*What the exercise asks*: Transcribe all of the records below line for line, keeping every character as it appears.

*Dataset records*:
— START —
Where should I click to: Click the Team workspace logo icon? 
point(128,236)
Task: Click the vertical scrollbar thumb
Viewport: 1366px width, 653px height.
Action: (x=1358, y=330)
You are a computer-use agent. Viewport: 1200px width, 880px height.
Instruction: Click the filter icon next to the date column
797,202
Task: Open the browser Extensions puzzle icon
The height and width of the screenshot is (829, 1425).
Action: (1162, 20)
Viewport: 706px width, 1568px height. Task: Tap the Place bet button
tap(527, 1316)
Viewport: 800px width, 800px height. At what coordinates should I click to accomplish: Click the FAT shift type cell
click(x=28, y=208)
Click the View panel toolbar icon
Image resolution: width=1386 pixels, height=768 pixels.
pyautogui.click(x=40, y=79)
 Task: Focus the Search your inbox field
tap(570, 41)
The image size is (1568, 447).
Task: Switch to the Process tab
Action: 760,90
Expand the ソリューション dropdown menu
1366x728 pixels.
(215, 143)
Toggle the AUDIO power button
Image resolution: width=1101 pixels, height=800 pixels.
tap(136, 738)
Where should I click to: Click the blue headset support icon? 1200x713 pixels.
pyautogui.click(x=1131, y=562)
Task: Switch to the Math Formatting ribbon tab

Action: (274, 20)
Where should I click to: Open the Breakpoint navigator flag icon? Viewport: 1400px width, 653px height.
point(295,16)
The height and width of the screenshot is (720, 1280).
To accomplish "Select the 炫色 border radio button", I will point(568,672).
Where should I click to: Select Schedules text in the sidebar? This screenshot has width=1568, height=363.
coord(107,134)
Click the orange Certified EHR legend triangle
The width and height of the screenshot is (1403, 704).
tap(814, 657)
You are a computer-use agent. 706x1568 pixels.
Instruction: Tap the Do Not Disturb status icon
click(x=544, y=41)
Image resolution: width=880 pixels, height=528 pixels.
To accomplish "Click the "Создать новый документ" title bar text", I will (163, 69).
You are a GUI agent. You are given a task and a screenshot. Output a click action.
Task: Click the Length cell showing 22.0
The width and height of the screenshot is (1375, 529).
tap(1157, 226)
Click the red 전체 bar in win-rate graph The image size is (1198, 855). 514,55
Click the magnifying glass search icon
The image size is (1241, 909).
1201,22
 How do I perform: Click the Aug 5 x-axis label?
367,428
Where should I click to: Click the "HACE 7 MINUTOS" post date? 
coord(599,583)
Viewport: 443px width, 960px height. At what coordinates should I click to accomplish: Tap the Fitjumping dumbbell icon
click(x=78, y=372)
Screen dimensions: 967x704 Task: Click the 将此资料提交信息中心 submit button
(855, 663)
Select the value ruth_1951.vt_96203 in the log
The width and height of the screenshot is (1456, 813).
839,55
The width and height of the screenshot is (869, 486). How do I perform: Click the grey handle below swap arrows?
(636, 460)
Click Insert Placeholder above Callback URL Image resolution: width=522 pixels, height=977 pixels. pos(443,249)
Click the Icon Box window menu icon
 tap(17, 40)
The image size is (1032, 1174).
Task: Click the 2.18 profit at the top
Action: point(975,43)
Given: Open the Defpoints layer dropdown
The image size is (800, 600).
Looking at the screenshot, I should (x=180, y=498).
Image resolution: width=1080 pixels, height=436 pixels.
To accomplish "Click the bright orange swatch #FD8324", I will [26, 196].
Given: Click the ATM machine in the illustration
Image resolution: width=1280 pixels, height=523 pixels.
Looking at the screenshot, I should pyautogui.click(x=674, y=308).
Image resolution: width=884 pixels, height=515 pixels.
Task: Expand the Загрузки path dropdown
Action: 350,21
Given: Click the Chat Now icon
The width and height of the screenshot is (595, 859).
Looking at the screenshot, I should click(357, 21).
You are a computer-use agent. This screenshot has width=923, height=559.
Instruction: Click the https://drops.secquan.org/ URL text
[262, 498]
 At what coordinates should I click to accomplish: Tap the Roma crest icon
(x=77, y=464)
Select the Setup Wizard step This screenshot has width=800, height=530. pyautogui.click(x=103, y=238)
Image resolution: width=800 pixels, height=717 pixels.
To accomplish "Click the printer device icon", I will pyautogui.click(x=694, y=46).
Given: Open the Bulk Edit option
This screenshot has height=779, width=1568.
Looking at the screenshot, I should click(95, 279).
— END —
*Correct output*:
Where should I click to: Click the Team workspace logo icon? 
point(128,236)
Task: Click the vertical scrollbar thumb
Viewport: 1366px width, 653px height.
Action: (x=1358, y=330)
You are a computer-use agent. Viewport: 1200px width, 880px height.
Instruction: Click the filter icon next to the date column
797,202
Task: Open the browser Extensions puzzle icon
The height and width of the screenshot is (829, 1425).
Action: (1162, 20)
Viewport: 706px width, 1568px height. Task: Tap the Place bet button
tap(527, 1316)
Viewport: 800px width, 800px height. At what coordinates should I click to accomplish: Click the FAT shift type cell
click(x=28, y=208)
Click the View panel toolbar icon
Image resolution: width=1386 pixels, height=768 pixels.
pyautogui.click(x=40, y=79)
 Task: Focus the Search your inbox field
tap(570, 41)
The image size is (1568, 447).
Task: Switch to the Process tab
Action: 760,90
Expand the ソリューション dropdown menu
1366x728 pixels.
(215, 143)
Toggle the AUDIO power button
Image resolution: width=1101 pixels, height=800 pixels.
tap(136, 738)
Where should I click to: Click the blue headset support icon? 1200x713 pixels.
pyautogui.click(x=1131, y=562)
Task: Switch to the Math Formatting ribbon tab

Action: (274, 20)
Where should I click to: Open the Breakpoint navigator flag icon? Viewport: 1400px width, 653px height.
point(295,16)
The height and width of the screenshot is (720, 1280).
To accomplish "Select the 炫色 border radio button", I will point(568,672).
Where should I click to: Select Schedules text in the sidebar? This screenshot has width=1568, height=363.
coord(107,134)
Click the orange Certified EHR legend triangle
The width and height of the screenshot is (1403, 704).
tap(814, 657)
You are a computer-use agent. 706x1568 pixels.
Instruction: Tap the Do Not Disturb status icon
click(x=544, y=41)
Image resolution: width=880 pixels, height=528 pixels.
To accomplish "Click the "Создать новый документ" title bar text", I will (163, 69).
You are a GUI agent. You are given a task and a screenshot. Output a click action.
Task: Click the Length cell showing 22.0
The width and height of the screenshot is (1375, 529).
tap(1157, 226)
Click the red 전체 bar in win-rate graph The image size is (1198, 855). 514,55
Click the magnifying glass search icon
The image size is (1241, 909).
1201,22
 How do I perform: Click the Aug 5 x-axis label?
367,428
Where should I click to: Click the "HACE 7 MINUTOS" post date? 
coord(599,583)
Viewport: 443px width, 960px height. At what coordinates should I click to accomplish: Tap the Fitjumping dumbbell icon
click(x=78, y=372)
Screen dimensions: 967x704 Task: Click the 将此资料提交信息中心 submit button
(855, 663)
Select the value ruth_1951.vt_96203 in the log
The width and height of the screenshot is (1456, 813).
839,55
The width and height of the screenshot is (869, 486). How do I perform: Click the grey handle below swap arrows?
(636, 460)
Click Insert Placeholder above Callback URL Image resolution: width=522 pixels, height=977 pixels. pos(443,249)
Click the Icon Box window menu icon
 tap(17, 40)
The image size is (1032, 1174).
Task: Click the 2.18 profit at the top
Action: point(975,43)
Given: Open the Defpoints layer dropdown
The image size is (800, 600).
Looking at the screenshot, I should (x=180, y=498).
Image resolution: width=1080 pixels, height=436 pixels.
To accomplish "Click the bright orange swatch #FD8324", I will [26, 196].
Given: Click the ATM machine in the illustration
Image resolution: width=1280 pixels, height=523 pixels.
Looking at the screenshot, I should pyautogui.click(x=674, y=308).
Image resolution: width=884 pixels, height=515 pixels.
Task: Expand the Загрузки path dropdown
Action: 350,21
Given: Click the Chat Now icon
The width and height of the screenshot is (595, 859).
Looking at the screenshot, I should click(357, 21).
You are a computer-use agent. This screenshot has width=923, height=559.
Instruction: Click the https://drops.secquan.org/ URL text
[262, 498]
 At what coordinates should I click to accomplish: Tap the Roma crest icon
(x=77, y=464)
Select the Setup Wizard step This screenshot has width=800, height=530. pyautogui.click(x=103, y=238)
Image resolution: width=800 pixels, height=717 pixels.
To accomplish "Click the printer device icon", I will pyautogui.click(x=694, y=46).
Given: Open the Bulk Edit option
This screenshot has height=779, width=1568.
Looking at the screenshot, I should click(95, 279).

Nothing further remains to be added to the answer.